The Toledo Blade’s weekend editorial “Ohio gerrymandering another GOP overreach” is exactly what is happening here in Ohio. The Republicans have rammed through countless extreme bills with Gov. Kasich at the helm and there is no sign of them slowing down.
The new congressional redistricting map introduced and passed through the House in less than 48 hours and the proposed GOP drawn legislative maps will likely only further the political dysfunction we see in Columbus and Washington. Blade Editor Dave Kushma wrote, “…The Republican elected officials in the Statehouse who are redrawing the districts for Ohio’s U.S. House delegation and General Assembly have made clear that their priority is making their party even more dominant.
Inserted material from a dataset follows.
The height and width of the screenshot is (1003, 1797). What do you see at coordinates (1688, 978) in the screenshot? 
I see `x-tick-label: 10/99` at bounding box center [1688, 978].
Promoting fair, competitive, and effective representation of Ohio voters for the next decade — especially in our part of the state — isn’t their concern.”
Democratic voters are being quarantined into roughly a third of the legislative districts and four congressional seats. The result being some group votes will count significantly more than others. In this broad and diverse state this kind of gerrymandering “turns the notion of proportional representation into a sick joke.”
Kushma continues writing, “On this issue and too many others, Gov. John Kasich and GOP lawmakers have adopted an “in your face — we’ve got the votes” approach that defies opponents to do anything about their overreaching.
“They identified worthwhile changes to the state’s collective-bargaining process for public employees and included them in Senate Bill 5. But then, because they could, they larded the law with union-busting provisions that have nothing to do with saving money or running government more efficiently. That generated a ballot challenge in November.
“Similarly, GOP lawmakers passed an election “reform” law this year aimed at voter fraud that doesn’t exist. The real intent of the measure is to make it harder for folks who generally don’t vote Republican to vote at all.
“And now the map flap. Although the controversy over the new congressional districts has dominated the debate in Columbus, the state Apportionment Board plans to vote this week on new legislative districts.